Moody locals that sneer at anyone they haven’t known since birth

“Like climbing, surfing has its own cast of off- the-wall individuals characters,” Rick goes on, “as well as enough schisms to rival the Christian church – there’s longboarders and the shortboarders of course, but also the u?ber cool retro-progressives, the full on foamy-riding newbies and the moody locals that sneer at anyone they haven’t known since birth. The thing is that they both have an allure of danger and of individuality.”

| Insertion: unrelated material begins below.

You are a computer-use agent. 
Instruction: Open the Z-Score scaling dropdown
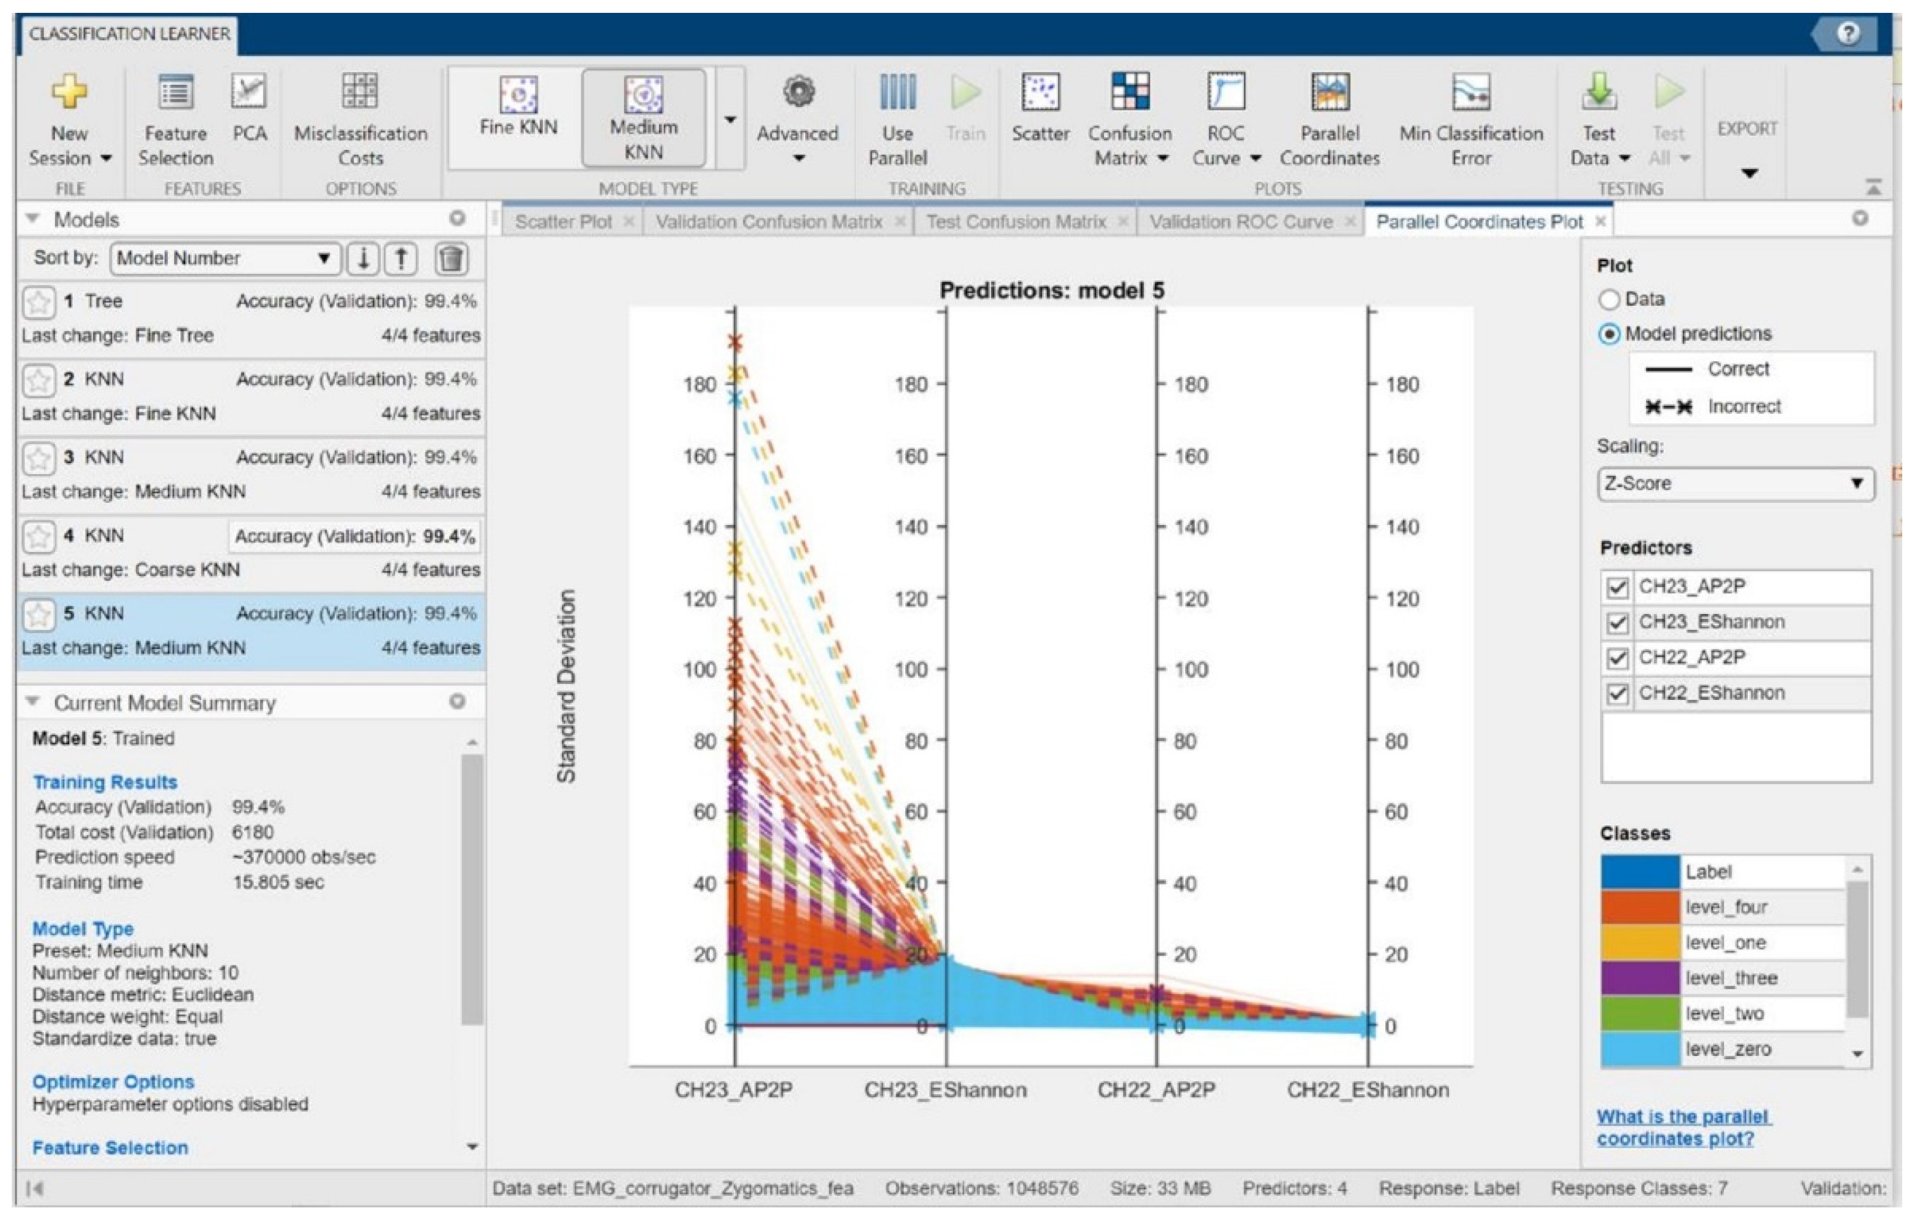[1735, 484]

“But it’s the physical relationship between the two sports that is fascinating,” he says. “I remember one moment when I was climbing at Llanberis Pass when it became clear. My heart was beating so fast and so loudly. My mind was racing, playing tricks with me and the internal dialogue wasn’t helping particularly. I’m 200 foot up in a really exposed position and not feeling good. I was an hour from the nearest town, and still another 100 foot from safety. All these things were cluttering my mind and I could feel a rising panic, stuck there at the start of a really difficult move that was the maker or the breaker. Then all of a sudden I became away of a smaller, much more rational voice inside me telling me what to do. I took a deep breath and focussed on my heartbeat, trying to slow it down. For the briefest moment I forgot my situation and then it happened – I started to move onward and upward. I was acting purely on instinct and I can remember those moments as if they happened to me yesterday.”

Flow state

In sports psychology, this sort of thing is referred to variously as ‘beginner’s mind’ or ‘flow state’. “Insofar as I understand it, that defines for me my dedication to both surfing and climbing. It’s the moment when you seem to step outside yourself and your body appears to act instinctively, your movements seeming to flow without any premeditation.”

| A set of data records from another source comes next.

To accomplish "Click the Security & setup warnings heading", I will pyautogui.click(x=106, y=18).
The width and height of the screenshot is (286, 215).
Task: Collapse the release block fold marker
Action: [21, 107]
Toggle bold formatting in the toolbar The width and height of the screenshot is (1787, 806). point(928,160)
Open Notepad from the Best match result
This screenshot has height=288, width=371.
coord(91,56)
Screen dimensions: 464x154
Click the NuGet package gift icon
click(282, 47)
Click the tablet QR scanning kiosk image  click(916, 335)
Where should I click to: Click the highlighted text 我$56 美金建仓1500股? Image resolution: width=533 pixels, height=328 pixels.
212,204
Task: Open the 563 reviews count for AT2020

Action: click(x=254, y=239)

It is at the point where this fundamental truth resides that the intersection of climbing and surfing exists. An individual, when faced with an explosion of physical phenomena, reacts purely instinctively. This instinctive has to be developed, nurtured and practiced to the point where it happens automatically. Getting to this sought-after reality is what motivates climbers, as well as their surfing cousins.

And if you think about it, could it not be that there is something even more fundamental about the two ways of life that relates them? A wave is deeply ephemeral. It never truly exists in space and time, but is simply a manifestation of accumulated energy given form in liquid by the interaction of the sea floor and the energy itself.

A rock face is an accumulation of energy too, but a formation of energy over geological time, warped and cracked and effected by environmental conditions that stretch over aeons rather than the moments that form a ridden wave.

It might be overstating it that surfers and climbers do one and the same thing. But is it too great a leap of the imagination to acknowledge that they are both outriders of the human race’s deep instinct to dance with the elements, to play in the beauty and menace of the planet?